The downturn could be not only the dominant economic event of the decade but also its major political event. If policymakers do not grasp the difference between driving a car and flying an airplane, the U.S. could be stuck in a long depression. At some point the recovery may require stronger measures than simply cutting interest rates and boosting spending.
Just as the New Deal involved government intervention in the financial and labor markets to stabilize them, so government may have to take a hand in the high-tech sector to stabilize the New Economy.
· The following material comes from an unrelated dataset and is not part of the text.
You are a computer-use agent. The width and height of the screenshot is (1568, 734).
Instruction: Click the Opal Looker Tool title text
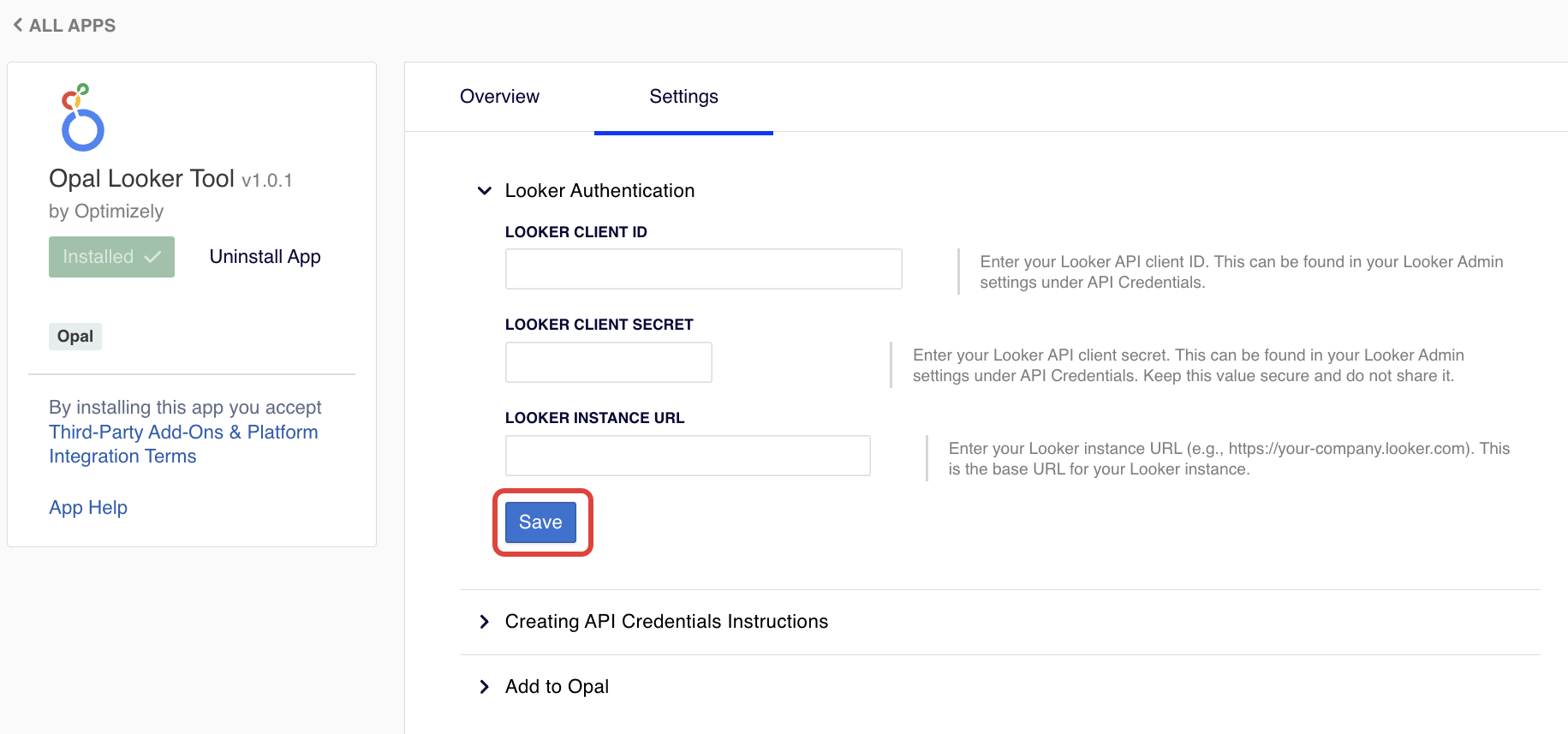141,178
That's not politically feasible now, but it's worthwhile to remember that the Great Depression did not end until the political and financial leaders who were committed to misguided deflationary policies were replaced.
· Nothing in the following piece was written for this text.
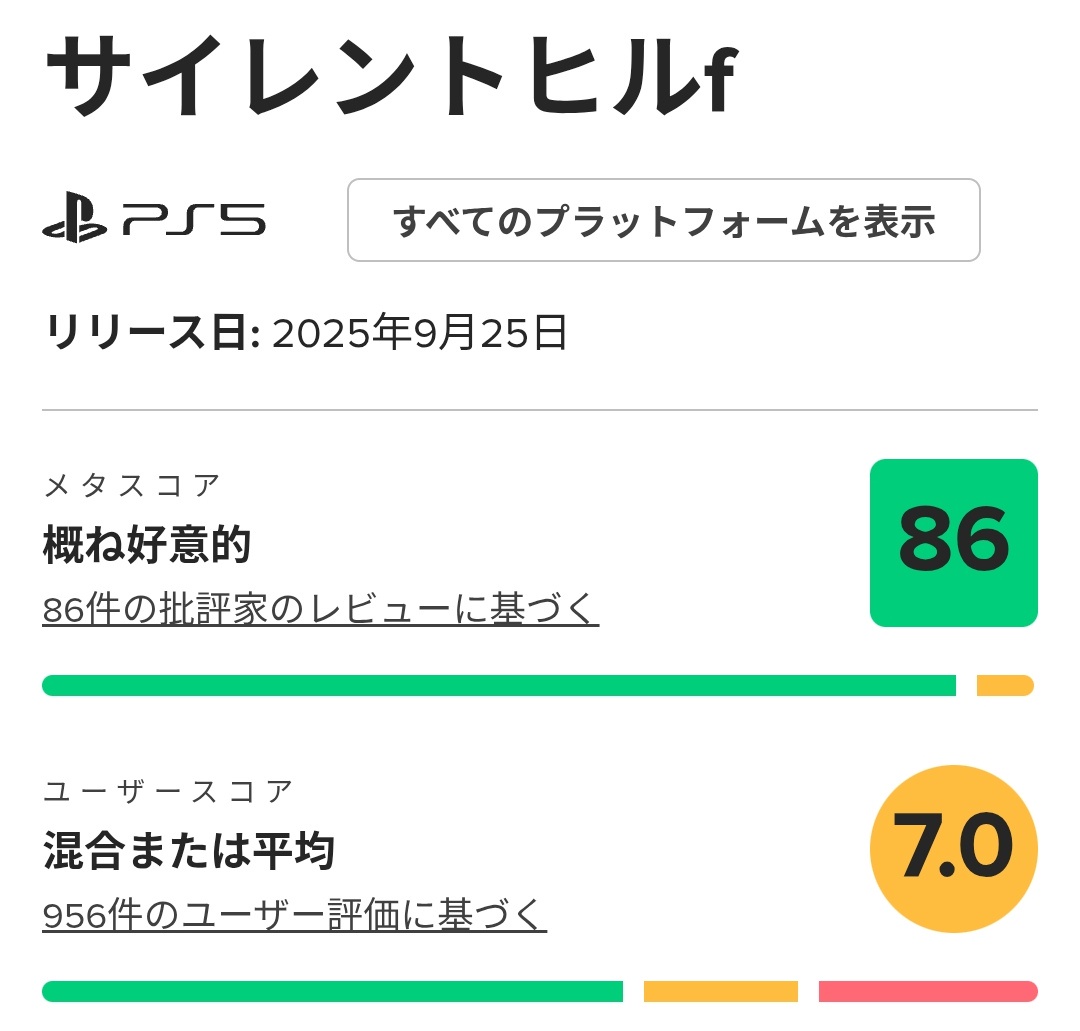Click the 混合または平均 rating text
1080x1031 pixels.
pyautogui.click(x=188, y=851)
In the words of economic historians Barry Elchengreen and Peter Temin, the world economy did not begin to recover when these people changed their minds; rather, recovery began when mass politics in its various guises removed them from office"


The experience of Japan in the last ten years should be a warning. It is indeed hard to get an economy running again when once it breaks down. First, we must try to ensure that the economy does not break down. If events have already gone so far that some measure of "collapse" is unavoidable, then we should promptly employ a range of policies and measures to ensure that the collapse is moderated in scope and depth to the extent practicable.
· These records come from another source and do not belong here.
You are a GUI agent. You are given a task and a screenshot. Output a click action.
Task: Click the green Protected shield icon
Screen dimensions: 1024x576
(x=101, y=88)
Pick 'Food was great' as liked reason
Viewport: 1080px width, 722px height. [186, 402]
A lowering of interest rates is the first and most obvious instrument of moderation. But even a lowering of interest rates will not have an immediate effect, except on the psychology of the market which of course is important. The buzz-word obsession with balancing the budget, eliminating deficits, creating budget surpluses, paying off the national debt, has contributed to the downturn and could intensify the collapse. Governments need therefore to start thinking in terms of applying anti-cyclical budgetary policies, of using their surplus positions to control the downturn, of applying spending programs to stimulate consumer demand, of expanding public infrastructure and other public investment to supplement and stimulate private investment. They need to start thinking quickly and TO ACT PROMPTLY.
Taxation should be moderated and/or reformed so as to support and stimulate expansion of private investment and with it improvements in productivity and production.
Budgetary and taxation measures should be directed in these POSITIVE ways so as to moderate pressures to cut back on employment and instead to stimulate re-employment of the unemployed. That will not only moderate one of the most painful features of an economic downturn but will also relieve what, in a downturn, are often the largest and most immediate demands on government spending. More public funds will then be available to enable governments to apply other stimuli or to apply them more intensively, for example, on infrastructure spending.
In all this, a variety of programs should be used in a POSITIVE way to restore vigour to the economy. We should NOT think in NEGATIVE terms that a recession or depression is the inevitable cost of returning to a growth economy. If we do think in negative terms, we are likely to provoke a collapse of long duration - perhaps of a decade or more - and the way back to good health for the economy will require much more radical measures than if we respond quickly and POSITIVELY, with a variety of well-directed measures, to the threat which confronts us right now.  
That threat is not only economic but could also be even more profoundly social and political than it was in the Great Depression of the 1930s.